The Ultimate Guide to Waist Training: Tips and Tricks for Women

Not all women are lucky enough to have an hourglass-shaped body, and if you are one of them, here are some training tips that will help you get that waistline in a meter of months, but also a couple of tricks you can utilize to visually slim down and highlight your waistline, while you work on your training.

A narrower waist is what many women who were not born with the already mentioned figure long for, but they too can do some things to visually slim down the same and look slimmer. So, before we tackle the question of training, here’s what you can do to visually enhance your waistline.

What should you wear

Choose the right type of clothes

Believe it or not, your choice of clothes can change a lot, for better or for worse. Therefore, try to choose what will emphasize the waist, not hide it.
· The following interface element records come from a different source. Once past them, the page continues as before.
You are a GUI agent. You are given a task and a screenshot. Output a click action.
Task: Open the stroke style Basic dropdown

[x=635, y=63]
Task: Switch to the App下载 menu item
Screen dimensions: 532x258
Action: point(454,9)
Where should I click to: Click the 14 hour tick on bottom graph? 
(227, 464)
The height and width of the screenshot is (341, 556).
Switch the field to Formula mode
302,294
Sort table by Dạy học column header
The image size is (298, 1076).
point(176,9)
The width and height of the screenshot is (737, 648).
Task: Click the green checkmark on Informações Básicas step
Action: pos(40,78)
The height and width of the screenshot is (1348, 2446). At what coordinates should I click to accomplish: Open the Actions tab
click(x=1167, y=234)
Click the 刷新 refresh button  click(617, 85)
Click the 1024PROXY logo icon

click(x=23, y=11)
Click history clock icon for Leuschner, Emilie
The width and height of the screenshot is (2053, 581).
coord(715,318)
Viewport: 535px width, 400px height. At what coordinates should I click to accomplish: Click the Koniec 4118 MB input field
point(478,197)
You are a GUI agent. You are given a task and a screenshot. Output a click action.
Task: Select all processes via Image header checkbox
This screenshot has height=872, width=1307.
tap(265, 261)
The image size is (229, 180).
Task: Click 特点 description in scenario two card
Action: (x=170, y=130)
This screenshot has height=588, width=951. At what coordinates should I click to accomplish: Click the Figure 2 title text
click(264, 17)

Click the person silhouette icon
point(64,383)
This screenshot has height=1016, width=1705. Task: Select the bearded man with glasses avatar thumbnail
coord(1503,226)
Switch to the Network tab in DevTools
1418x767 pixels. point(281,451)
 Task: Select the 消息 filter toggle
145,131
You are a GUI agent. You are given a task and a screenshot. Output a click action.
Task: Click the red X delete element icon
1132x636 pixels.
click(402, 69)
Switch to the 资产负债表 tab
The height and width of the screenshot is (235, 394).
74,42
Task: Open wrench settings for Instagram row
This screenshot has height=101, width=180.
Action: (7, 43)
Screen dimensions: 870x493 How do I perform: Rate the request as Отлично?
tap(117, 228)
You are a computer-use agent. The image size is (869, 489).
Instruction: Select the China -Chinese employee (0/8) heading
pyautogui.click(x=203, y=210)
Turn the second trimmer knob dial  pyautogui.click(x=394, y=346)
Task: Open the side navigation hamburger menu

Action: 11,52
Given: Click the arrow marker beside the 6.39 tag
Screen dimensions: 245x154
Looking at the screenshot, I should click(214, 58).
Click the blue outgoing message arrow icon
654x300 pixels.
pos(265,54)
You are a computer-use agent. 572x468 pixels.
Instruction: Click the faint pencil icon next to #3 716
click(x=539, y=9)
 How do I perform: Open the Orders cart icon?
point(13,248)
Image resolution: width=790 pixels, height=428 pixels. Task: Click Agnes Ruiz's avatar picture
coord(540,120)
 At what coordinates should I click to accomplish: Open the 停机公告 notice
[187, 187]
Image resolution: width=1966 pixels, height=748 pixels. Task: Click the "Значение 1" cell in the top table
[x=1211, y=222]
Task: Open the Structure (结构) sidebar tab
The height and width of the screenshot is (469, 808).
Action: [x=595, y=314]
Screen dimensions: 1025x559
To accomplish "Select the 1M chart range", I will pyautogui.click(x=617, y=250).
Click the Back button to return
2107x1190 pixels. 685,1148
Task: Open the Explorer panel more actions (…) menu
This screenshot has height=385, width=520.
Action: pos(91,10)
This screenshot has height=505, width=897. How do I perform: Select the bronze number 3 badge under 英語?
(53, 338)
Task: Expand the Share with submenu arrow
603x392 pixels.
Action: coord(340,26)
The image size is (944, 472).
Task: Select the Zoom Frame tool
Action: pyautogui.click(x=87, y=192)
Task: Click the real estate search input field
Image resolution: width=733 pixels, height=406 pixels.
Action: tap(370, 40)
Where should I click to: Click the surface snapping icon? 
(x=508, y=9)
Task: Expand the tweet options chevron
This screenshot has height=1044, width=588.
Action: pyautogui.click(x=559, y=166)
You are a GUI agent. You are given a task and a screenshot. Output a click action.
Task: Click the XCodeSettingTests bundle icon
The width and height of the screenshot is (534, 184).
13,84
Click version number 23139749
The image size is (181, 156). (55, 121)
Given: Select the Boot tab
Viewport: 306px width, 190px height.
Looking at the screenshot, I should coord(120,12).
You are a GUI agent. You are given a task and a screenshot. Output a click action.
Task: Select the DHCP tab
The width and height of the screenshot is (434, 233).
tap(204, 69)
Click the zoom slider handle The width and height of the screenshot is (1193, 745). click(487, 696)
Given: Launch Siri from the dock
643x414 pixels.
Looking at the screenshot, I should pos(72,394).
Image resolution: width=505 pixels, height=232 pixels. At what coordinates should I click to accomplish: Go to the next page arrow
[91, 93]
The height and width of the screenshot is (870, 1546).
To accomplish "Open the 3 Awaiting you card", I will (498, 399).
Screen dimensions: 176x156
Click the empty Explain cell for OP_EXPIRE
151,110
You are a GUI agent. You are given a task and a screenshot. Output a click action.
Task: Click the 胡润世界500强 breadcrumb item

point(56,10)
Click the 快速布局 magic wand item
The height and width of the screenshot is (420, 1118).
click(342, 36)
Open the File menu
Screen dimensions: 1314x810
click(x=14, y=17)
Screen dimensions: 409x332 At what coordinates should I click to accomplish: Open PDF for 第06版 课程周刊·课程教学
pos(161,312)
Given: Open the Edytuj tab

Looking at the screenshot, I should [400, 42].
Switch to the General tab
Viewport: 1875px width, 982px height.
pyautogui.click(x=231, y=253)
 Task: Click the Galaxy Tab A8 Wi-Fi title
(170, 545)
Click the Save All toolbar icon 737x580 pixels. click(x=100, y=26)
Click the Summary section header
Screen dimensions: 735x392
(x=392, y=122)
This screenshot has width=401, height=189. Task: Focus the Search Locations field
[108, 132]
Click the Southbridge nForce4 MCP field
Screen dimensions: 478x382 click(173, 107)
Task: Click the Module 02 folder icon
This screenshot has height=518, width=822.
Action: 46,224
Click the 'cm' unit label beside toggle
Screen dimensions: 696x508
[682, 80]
A top with hems below the waist can come in handy for this, as it successfully hides excess in that area. It is only important that the blouse does not have too many folds and that the hems are in the right place – just below the waist. The so-called Color block dresses also flatter a woman’s body. Every woman would like to have an hourglass figure, and this is possible with a dress whose sides accentuate that line. You can also achieve a slightly lesser waist size and make the most of your waist training by wearing waist trainers. You won’t believe how many different options you can find on this site, all you need to do is find adequate waist trainer sizes.

If you are looking for the perfect pants, consider the variant with vertical stripes. Thin stripes make the legs look longer and slimmer, and a properly selected cut of the pants will help even more in the waist area. If you are more of a dress type, choose those with a waist. As for the fabric, not every material suits every woman, and that is exactly why the famous stylist recommends dresses made of cotton twill.

Waisted pieces accentuate the waist best

For colder days, you will also need a warmer jacket, and if you want it to accentuate the waist, opt for a trendy raincoat with a belt, which so successfully emphasizes the waist. A jacket will come in handy for every woman, and in order to highlight the waist, choose a waisted version of it.

Tight knee-length skirts also flatter a woman’s figure, as they emphasize the hips, which makes the waist slimmer. If you have a stronger build, find such a skirt in a darker color. You can combine it with a shirt with frills because such a garment balances the silhouette by adding volume to the neckline and distracting attention from the belly.

Training and eating routine


Combine the right set of exercises with the right nutrition

In order to achieve the appearance of the waist you want, in addition, to exercise itself, nutrition is extremely important. The first thing that should be done is to replace unhealthy food with nutritionally strong varieties. Different fruits and vegetables, healthy cereals, fish and white meat, and a balance of carbohydrates, proteins, and proteins are excellent choices.

Furthermore, as far as exercise is concerned, cardio exercises are a universal way to help lose weight, but in order to focus additional attention on the waist area, it will still be necessary to practice simple isolated exercises. A beautiful and shaped waist is the result, as we said, of several factors, diet, and exercise, so do not exclude any of them, because in that case, the final result will not be satisfactory. Since the exercises for the waist are simple and practical, you can perform them in the comfort of your own home.

Keep your training routine simple, but frequent

When it comes to shaping your waist, there’s really no need to complicate things with exhausting gym pieces of training. The Pilates ball is already an excellent prop to start with regular exercise. Lie on your back, stretch your legs, and stretch your arms above your head. Grab the Pilates ball with your hands and lift it directly above your head with outstretched arms.

Slowly start raising your legs and bring the ball closer to your feet with your hands. Then catch the ball with your feet and lower it to the floor. Both arms and legs are fully extended all the time. Then lift the ball with your legs back to your hands, which take it and return it to the starting position. Perform the exercise daily 3 x 10-12 repetitions, and you’ll be surprised how quickly you’ll see the first results.

Eat foods that speed up your metabolism


Eat foods every day that speed up metabolism and help fight against accumulated pounds. Green tea and cayenne pepper stand out here, as well as protein-rich foods with low-fat content. This food speeds up the metabolism by using fat deposits for energy.

According to a study, exercisers who drank 4 cups of tea a day lost 8 times more fat tissue within 3 months than those who did not consume green tea. Catechins from green tea accelerate the process of fat tissue melting.

Avoid alcohol

According to one study, alcohol reduces the body’s ability to melt fat tissue by as much as 36%! It’s not called the “beer belly” for nothing; beer is rich in carbohydrates, and there is almost no alcohol that does not contain added sugars.

Finally, for quality results, you need to approach the problem of accumulated fatty tissue on the waistline simultaneously from several sides: diet, cardio training, muscle building, and isolation exercises for the abdomen. That means you will have some planning to do, so, waste no time, get up, and start planning.